Du côté des départements et des régions, les réactions sont beaucoup moins virulentes. Il faut dire que pour la Cour, c'est bien le bloc communes-EPCI qui à la fois dispose des ressources fiscales les plus dynamiques et qui offre les plus grandes "possibilités d'économies sur les dépenses de fonctionnement". Départements et régions sont donc davantage épargnés.
Claudy Lebreton, président de l'Assemblée des départements de France, juge même que "l'analyse que fait la Cour de la situation financière des départements rejoint celle de l'ADF", notamment sur le fait que la hausse de leurs dépenses de fonctionnement sont essentiellement due à celle des dépenses sociales, dont ils n'ont pas la maîtrise. Ce qui, en profite pour rappeler l'ADF, "légitime plus que jamais la nécessité de considérer avec attention la situation financière particulière des départements", notamment à l'occasion de la clause de revoyure prévue par l'accord du 16 juillet dernier.

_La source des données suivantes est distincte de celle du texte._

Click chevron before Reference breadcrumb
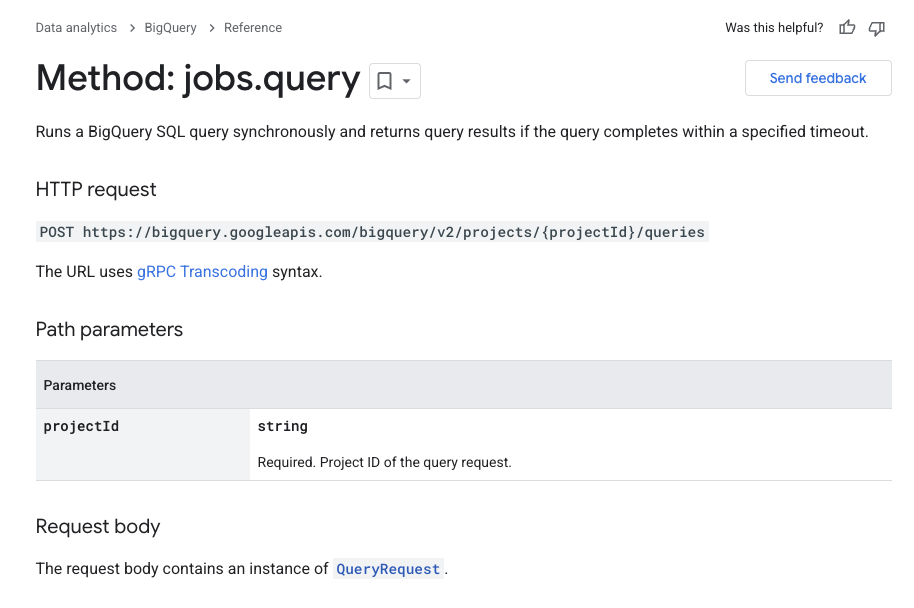The width and height of the screenshot is (914, 608). pos(210,28)
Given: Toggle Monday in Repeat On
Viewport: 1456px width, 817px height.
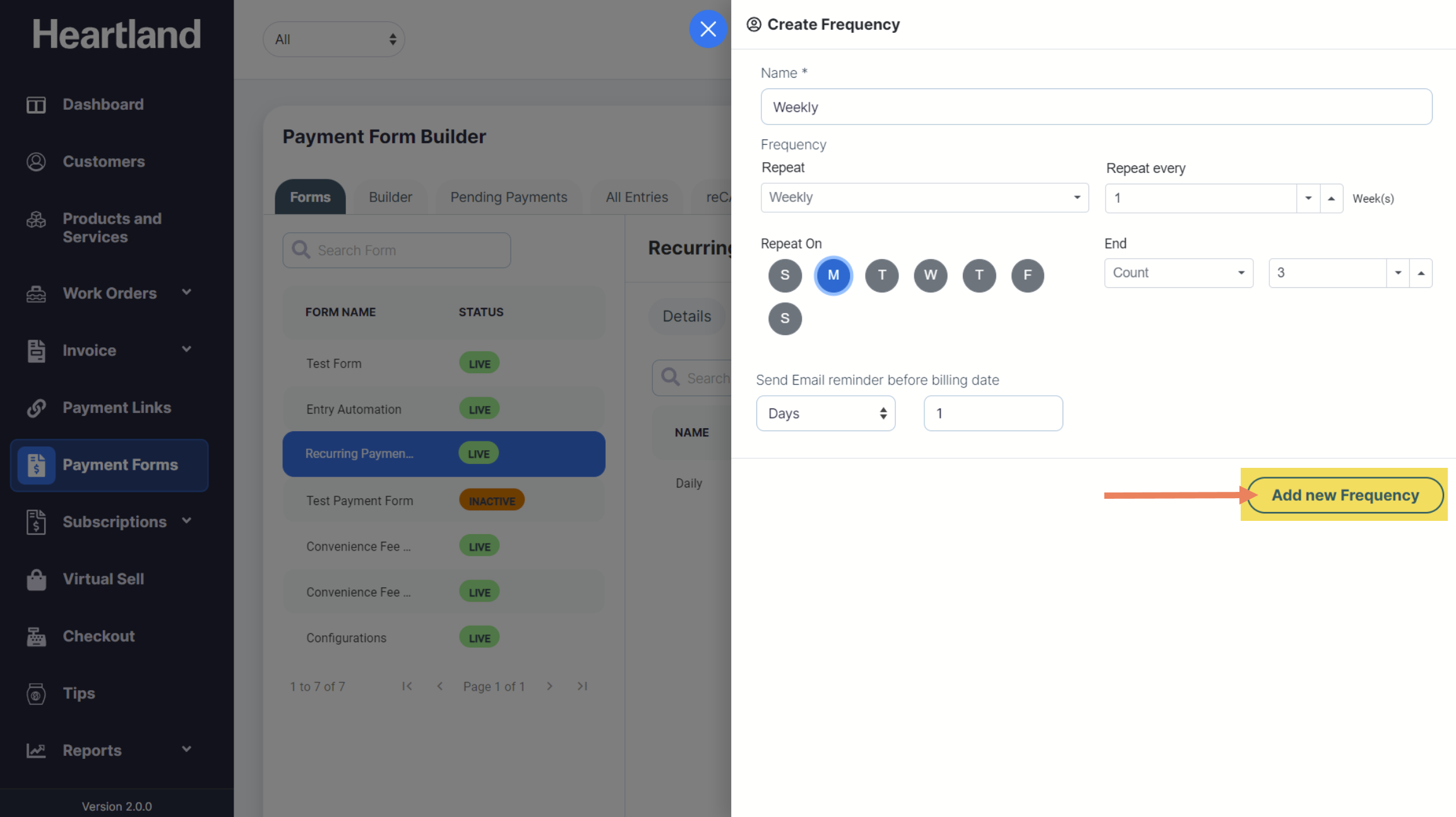Looking at the screenshot, I should tap(833, 275).
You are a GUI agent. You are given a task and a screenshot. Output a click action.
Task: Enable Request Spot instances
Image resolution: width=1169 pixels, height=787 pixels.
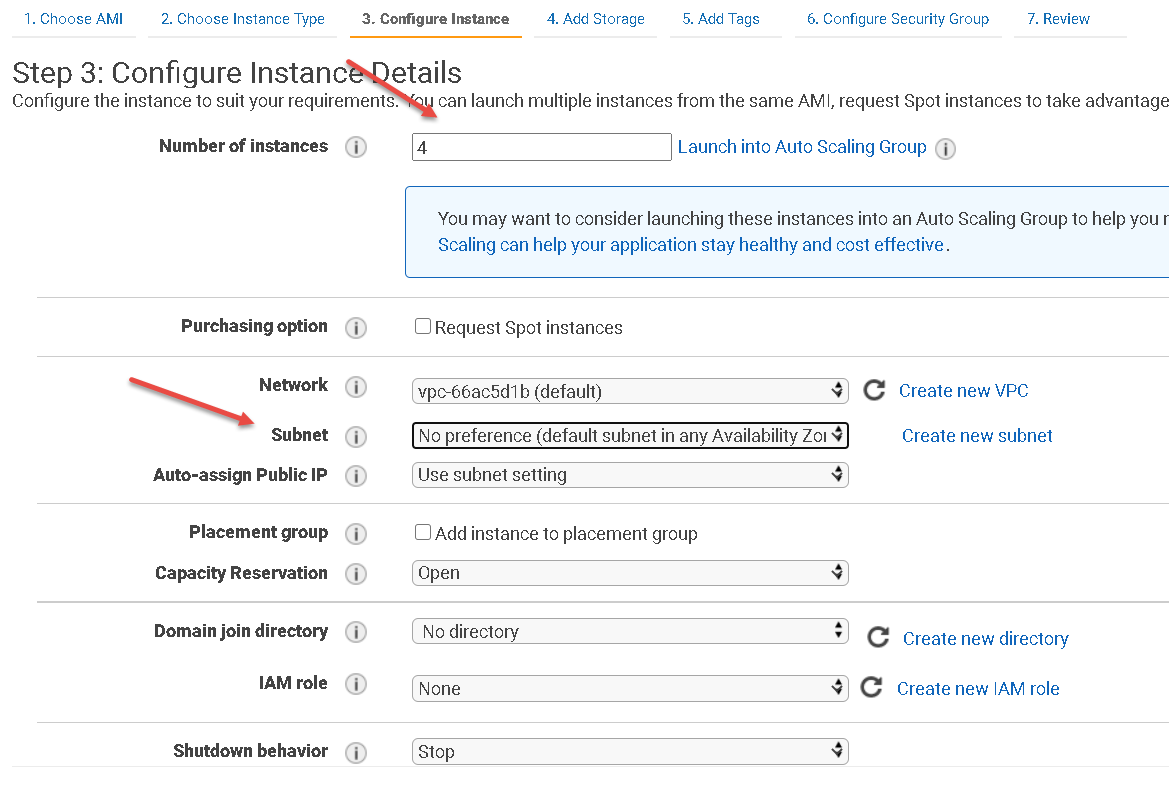[422, 326]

Une situation particulière devant donner lieu à un traitement particulier… C'est aussi en quelque sorte ce que revendique l'Association des régions de France, sur un ton clairement plus offensif vis-à-vis des autres niveaux de collectivités. Les termes du communiqué de l'ARF sont éloquents : "les régions sont plus vertueuses que les autres niveaux de collectivités malgré des contraintes plus fortes qui pèsent sur elles", la mise en place de l'intercommunalité "s'est traduite par une inflation injustifiée des dépenses" et est donc un "échec", "la baisse des dotations doit porter prioritairement sur les échelons qui disposent le plus de marge, notamment le bloc communal, et moins impacter les régions"…
Les règles de répartition, entre niveaux de collectivités, de la baisse des dotations pour 2015 ont déjà été fournies lors de la présentation du projet de loi de finances – elles resteront en fait les mêmes qu'en 2014. Calculée en fonction des recettes réelles de fonctionnement, la baisse devrait être de 2,07 milliards pour le bloc communal, 1,14 milliard pour les départements et 0,45 milliard pour les régions. Sauf que pour la Cour, "cette modalité de péréquation au prorata des ressources totales ne tient pas suffisamment compte de la situation financière relative de chaque catégorie de collectivités". La baisse devrait plutôt, juge-t-elle, "être partagée en prenant en compte leurs trajectoires financières respectives" et leurs "niveaux de charges". S'il s'agit d'un appel à modifier le PLF en ce sens au cours de la discussion parlementaire, tout laisse à penser que les régions seront les premières à appuyer en ce sens.